_EXERCISE PROMPT_
Of the entries below, restate word for word only the section that runs from the line with "Screenshot is 412x1896." to the line with "Neuer Termin für", counting both ends.

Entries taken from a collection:
# # # # # # #

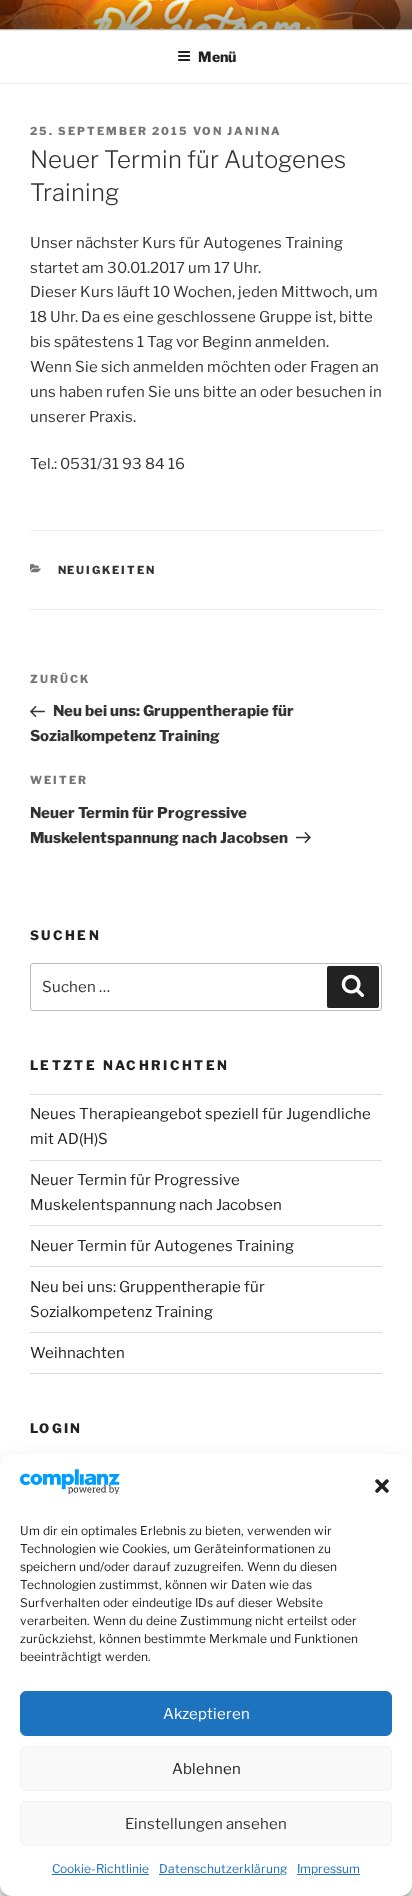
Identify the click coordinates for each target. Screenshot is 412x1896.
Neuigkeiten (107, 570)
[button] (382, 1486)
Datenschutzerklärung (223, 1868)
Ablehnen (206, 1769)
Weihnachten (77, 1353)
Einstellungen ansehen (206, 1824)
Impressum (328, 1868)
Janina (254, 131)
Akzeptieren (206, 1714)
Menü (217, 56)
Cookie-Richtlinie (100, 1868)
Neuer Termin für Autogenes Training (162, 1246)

# # # # # # #

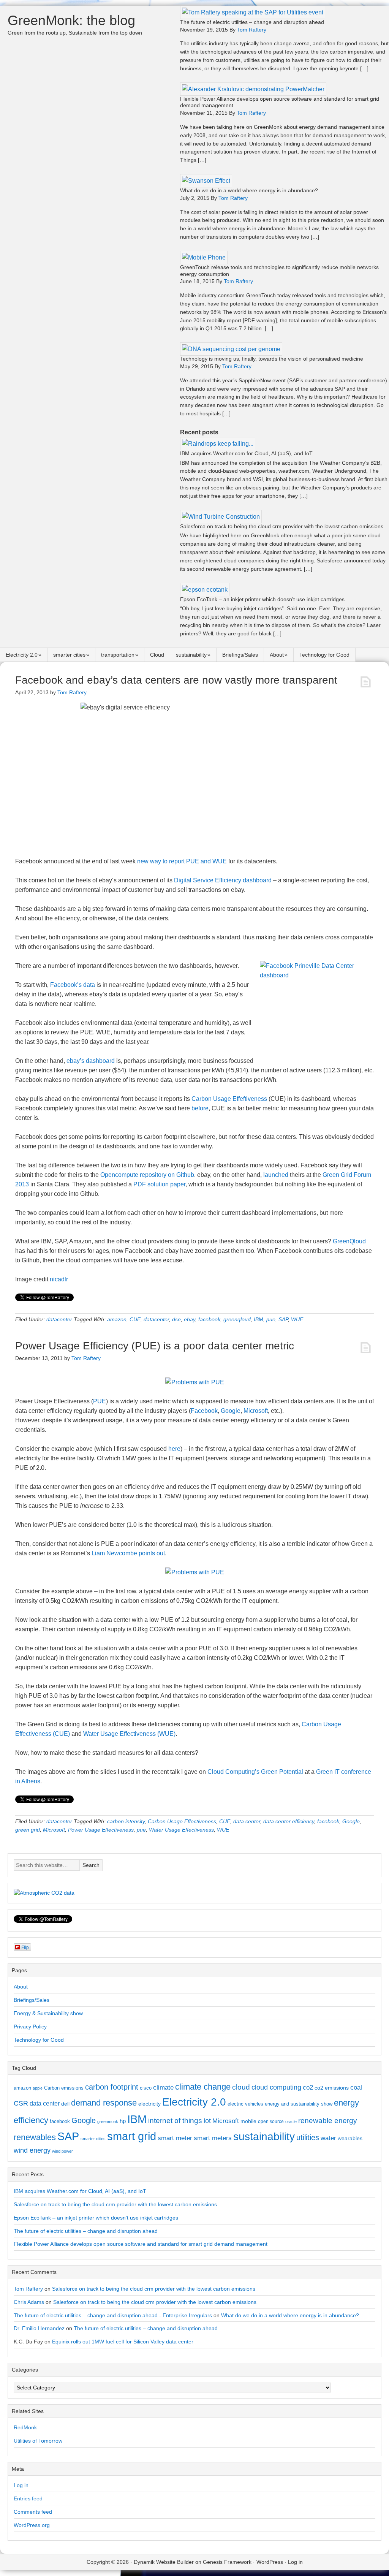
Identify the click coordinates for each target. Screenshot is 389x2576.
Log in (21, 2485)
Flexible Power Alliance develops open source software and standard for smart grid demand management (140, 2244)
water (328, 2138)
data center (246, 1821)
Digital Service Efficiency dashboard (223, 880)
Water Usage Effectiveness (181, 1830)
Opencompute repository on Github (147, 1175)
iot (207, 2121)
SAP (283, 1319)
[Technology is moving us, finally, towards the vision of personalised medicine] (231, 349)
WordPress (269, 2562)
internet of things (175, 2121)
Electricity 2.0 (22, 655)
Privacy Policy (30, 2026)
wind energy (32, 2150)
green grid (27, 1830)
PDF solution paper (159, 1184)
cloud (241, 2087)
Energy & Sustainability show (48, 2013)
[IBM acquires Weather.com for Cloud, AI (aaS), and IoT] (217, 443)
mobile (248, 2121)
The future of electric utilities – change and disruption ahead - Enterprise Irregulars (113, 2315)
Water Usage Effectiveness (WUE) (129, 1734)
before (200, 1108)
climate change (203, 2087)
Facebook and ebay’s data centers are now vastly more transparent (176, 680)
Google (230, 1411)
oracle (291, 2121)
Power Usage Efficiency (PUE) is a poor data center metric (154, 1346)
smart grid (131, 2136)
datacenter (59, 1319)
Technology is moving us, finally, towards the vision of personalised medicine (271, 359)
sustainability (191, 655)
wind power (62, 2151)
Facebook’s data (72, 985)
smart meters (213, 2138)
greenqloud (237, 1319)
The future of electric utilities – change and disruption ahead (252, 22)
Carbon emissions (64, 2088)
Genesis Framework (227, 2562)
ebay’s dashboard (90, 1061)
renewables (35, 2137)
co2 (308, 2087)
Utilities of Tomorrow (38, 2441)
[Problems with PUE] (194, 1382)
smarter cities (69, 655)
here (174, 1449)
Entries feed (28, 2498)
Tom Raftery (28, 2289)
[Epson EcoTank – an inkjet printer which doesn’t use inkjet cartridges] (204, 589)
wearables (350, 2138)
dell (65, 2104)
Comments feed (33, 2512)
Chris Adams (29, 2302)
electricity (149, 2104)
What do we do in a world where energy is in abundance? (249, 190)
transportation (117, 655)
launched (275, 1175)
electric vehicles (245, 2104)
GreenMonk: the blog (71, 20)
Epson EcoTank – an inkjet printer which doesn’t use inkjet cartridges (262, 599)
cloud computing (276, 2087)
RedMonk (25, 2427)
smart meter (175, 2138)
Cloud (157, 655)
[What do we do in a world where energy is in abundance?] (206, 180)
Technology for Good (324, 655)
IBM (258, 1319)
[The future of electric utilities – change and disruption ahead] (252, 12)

# # # # # # #

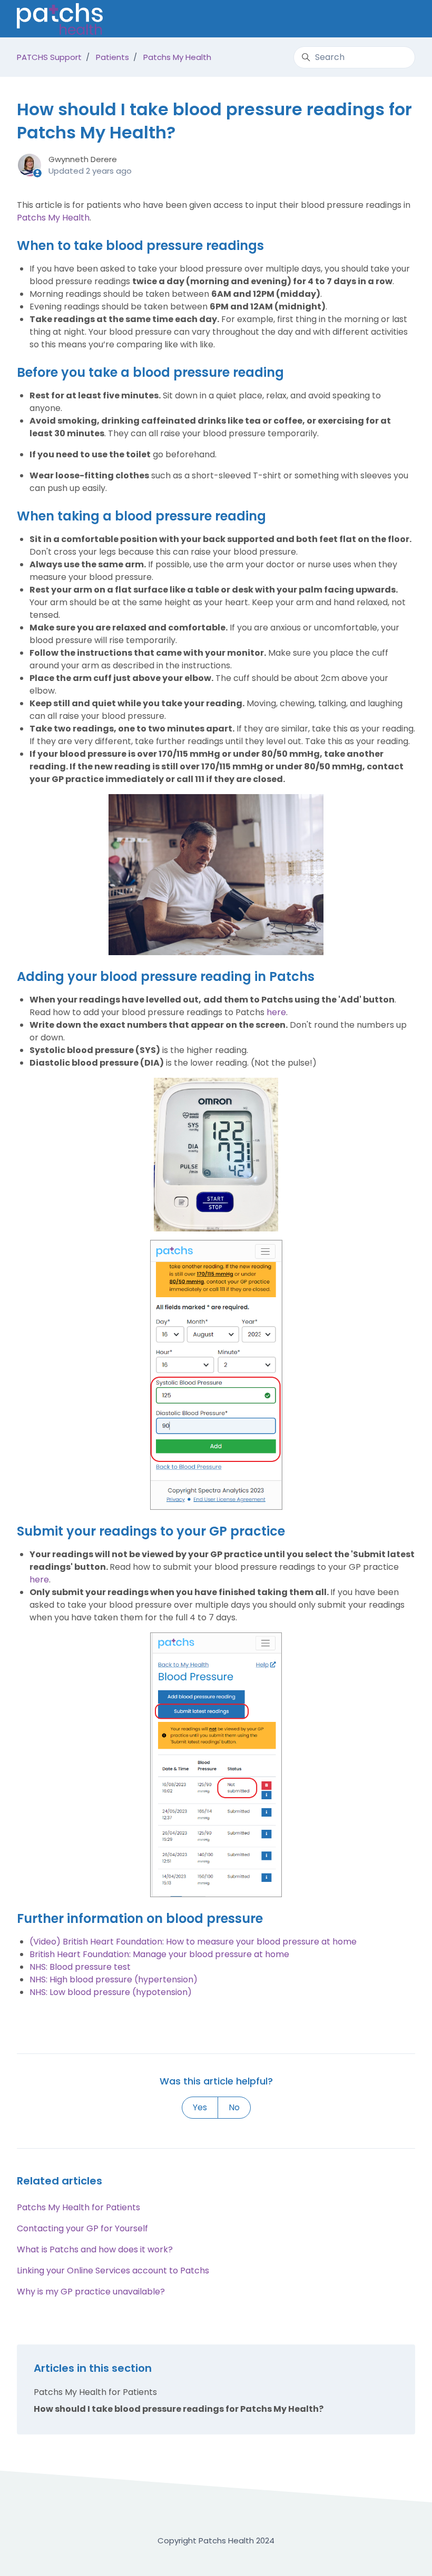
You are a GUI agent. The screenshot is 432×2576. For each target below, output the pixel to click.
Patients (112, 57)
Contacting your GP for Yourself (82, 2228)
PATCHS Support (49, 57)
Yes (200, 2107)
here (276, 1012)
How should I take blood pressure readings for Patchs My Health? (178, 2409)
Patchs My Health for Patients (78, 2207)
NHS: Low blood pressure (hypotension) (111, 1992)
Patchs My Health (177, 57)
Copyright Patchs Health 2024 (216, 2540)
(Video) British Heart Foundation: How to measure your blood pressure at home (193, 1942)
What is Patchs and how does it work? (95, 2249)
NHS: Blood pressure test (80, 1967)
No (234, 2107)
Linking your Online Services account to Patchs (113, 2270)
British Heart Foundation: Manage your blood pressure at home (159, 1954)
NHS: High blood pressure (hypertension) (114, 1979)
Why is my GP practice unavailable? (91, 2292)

# # # # # # #

_EXERCISE OUTPUT_
Identify the click coordinates for each target. Screenshot is 412x1896.
Neuigkeiten (107, 570)
[button] (382, 1486)
Datenschutzerklärung (223, 1868)
Ablehnen (206, 1769)
Weihnachten (77, 1353)
Einstellungen ansehen (206, 1824)
Impressum (328, 1868)
Janina (254, 131)
Akzeptieren (206, 1714)
Menü (217, 56)
Cookie-Richtlinie (100, 1868)
Neuer Termin für Autogenes Training (162, 1246)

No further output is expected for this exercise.